使用DSW可运行**GLT**的单机单卡和单机多卡的训练任务。

### 1. 创建实例
点击“**创建实例**”，进行配置。

“**地域及可用区**”、“**所属工作空间**”、“**实例名称**”、“**是否仅自己可见**”参考[DSW文档](https://help.aliyun.com/document_detail/163684.html?spm=a2c4g.202278.0.0.2bc84a4c9fVFQU)。

“**资源组**”：可以选择CPU规格，也可以选择GPU规格。多卡GPU规格的配置下，GraphLearn-for-torch能获得更优的性能，建议选择GPU规格。

“**数据集**”：数据集创建和挂载为可选。数据集用于存储GraphLearn-for-Pytorch任务运行的输入图数据、运行过程中的日志。当输入数据需要在多个DSW的任务中反复使用时，需要根据系统提示创建数据集。建议创建数据集并进行挂载，下文将以挂载路径为"/mnt/data"示例。

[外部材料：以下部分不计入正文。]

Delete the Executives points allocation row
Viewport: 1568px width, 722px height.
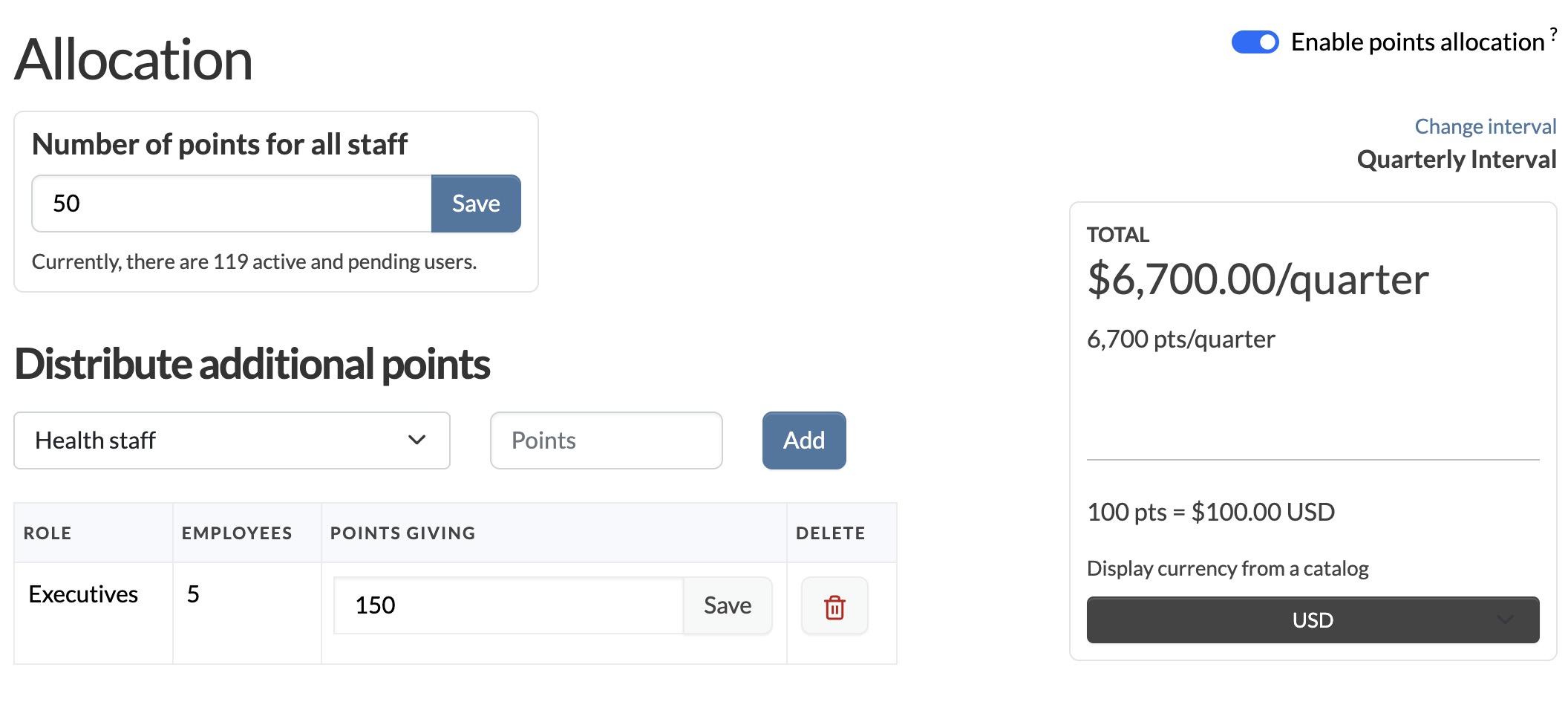[x=834, y=606]
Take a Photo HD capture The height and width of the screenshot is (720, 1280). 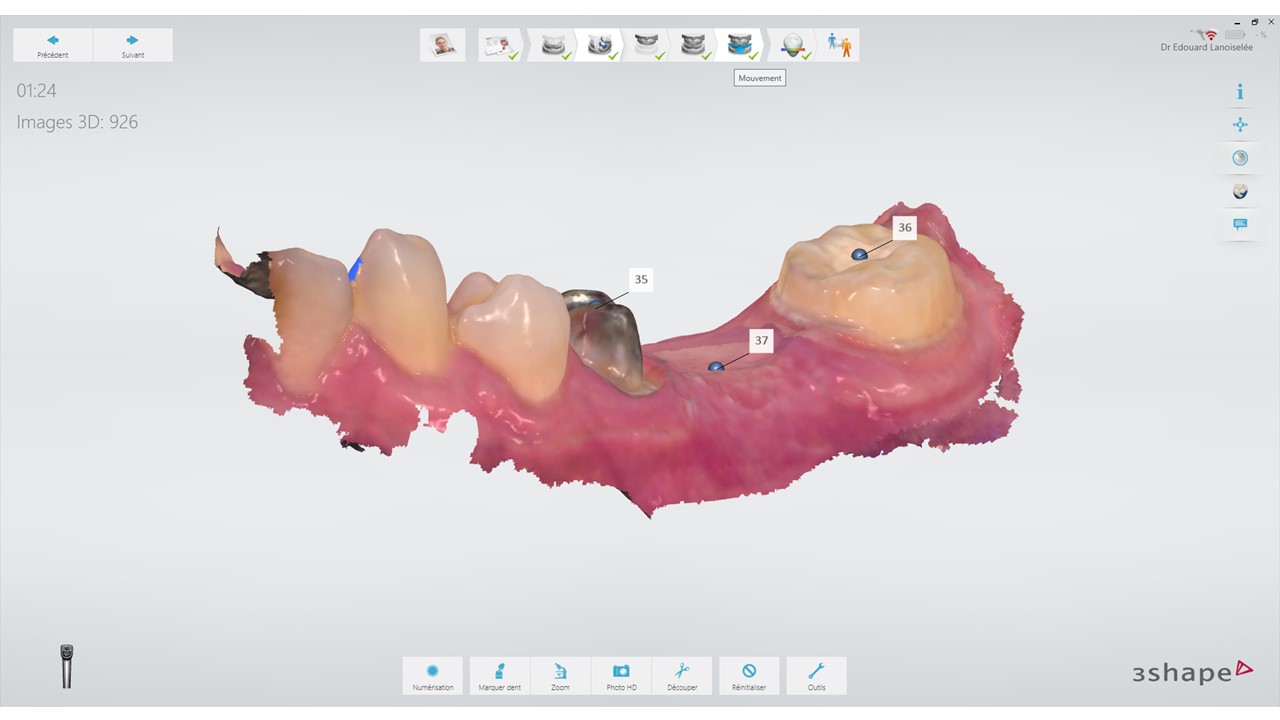point(621,675)
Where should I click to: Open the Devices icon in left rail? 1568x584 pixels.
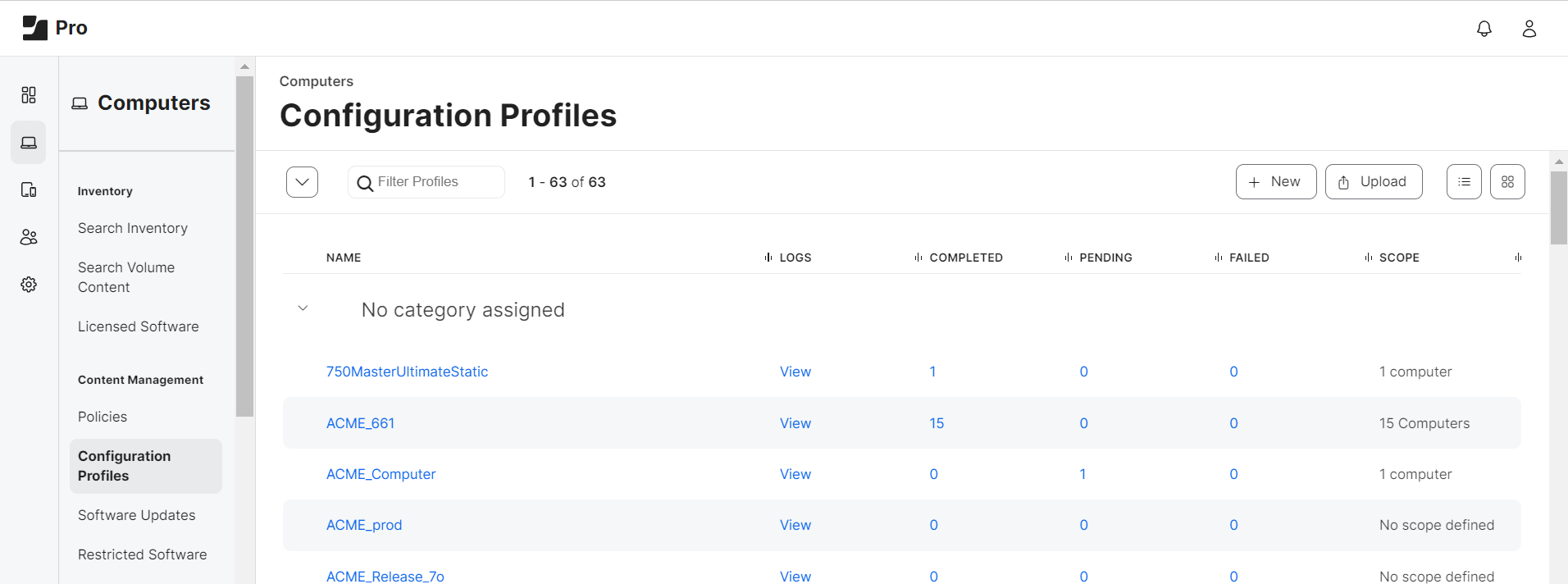pyautogui.click(x=29, y=190)
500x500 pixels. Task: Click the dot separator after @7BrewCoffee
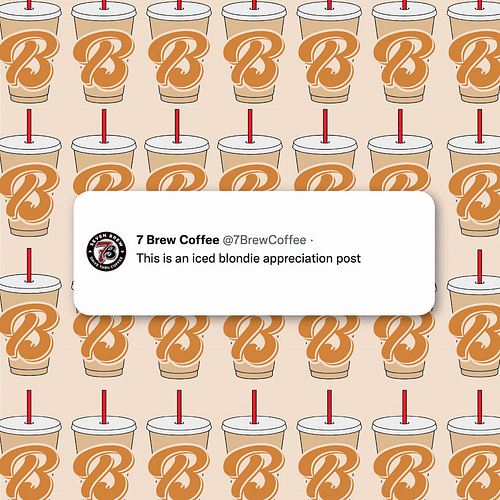[312, 240]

“**选择镜像**”：选择“镜像URL”，填入 `graphlearn/graphlearn_for_pytorch:1.0.0-ubuntu20.04-py3.8-torch1.13-cuda11.6`。

> **warning**
注意，该镜像要求“资源组”为“**GPU**”规格，我们暂时未提供预装**GLT**的CPU镜像，如需要使用CPU规格，请预先准备CPU镜像，并根据[文档](https://github.com/alibaba/graphlearn-for-pytorch/tree/main#installation)提示安装依赖的库和CPU版本的**GLT**。


### 2. 运行任务
1. 安装wheel包
```python
pip install graphlearn_torch ogb
# 在notebook中运行：!pip install graphlearn_torch ogb
```

2. Clone代码（如挂载的数据集中已存在，则可忽略此步骤）
```python
git clone https://github.com/alibaba/graphlearn-for-pytorch.git
```

3. 运行单机任务
- [单机单卡示例](https://github.com/alibaba/graphlearn-for-pytorch/blob/main/examples/train_sage_ogbn_products.py)，可notebook运行，也可以在terminal中运行。 任务运行过程中会下载图数据并进行处理。
- [单机多卡示例](https://github.com/alibaba/graphlearn-for-pytorch/blob/main/examples/multi_gpu/train_sage_ogbn_papers100m.py)，仅可terminal运行。notebook不支持multiprocessing。 任务运行过程中会下载图数据并进行处理。

## DLC
在[机器学习PAI产品控制台](https://pai.console.aliyun.com/)左侧选择容器训练（DLC），进入DLC。
我们使用DLC演示**GLT**多机多卡的训练任务。多机训练时，GLT的输入数据需要提前进行分片，因此，我们需要提交两个DLC任务：

1. 训练数据准备
2. 运行GNN训练任务

### 1. 训练数据准备
训练使用相同数据时，此任务只需要运行一次。

#### 1.1. 任务参数配置

“**资源组**”：参考[DLC文档](https://help.aliyun.com/document_detail/202278.html?spm=5176.12818093.help.58.6fb616d0ijseHQ#task-2037310)

“**任务名称**”：自定义

“**节点镜像**”： 选择“镜像地址”，填写`graphlearn/graphlearn_for_pytorch:1.0.0-ubuntu20.04-py3.8-torch1.13-cuda11.6`

“**任务类型**”： PyTorch

“**数据集配置**”： 根据系统提示创建数据集并进行挂载，下文以挂载路径“/mnt/data”为例进行说明。

“**代码配置**”：可忽略

“**执行命令**”：

```python
pip install graphlearn-torch && pip install ogb &&
cd /mnt/data/code/ &&
git clone https://github.com/alibaba/graphlearn-for-pytorch.git &&
cd graphlearn-for-pytorch/examples/distributed &&
echo "y\ny" > input.txt &&
python partition_ogbn_dataset.py < input.txt --dataset=ogbn-products --num_partitions=2
```

说明：

- `git clone ...` :

克隆graphlearn-for-pytorch的代码，如果挂载的文件系统中已经存在，则不再需要运行。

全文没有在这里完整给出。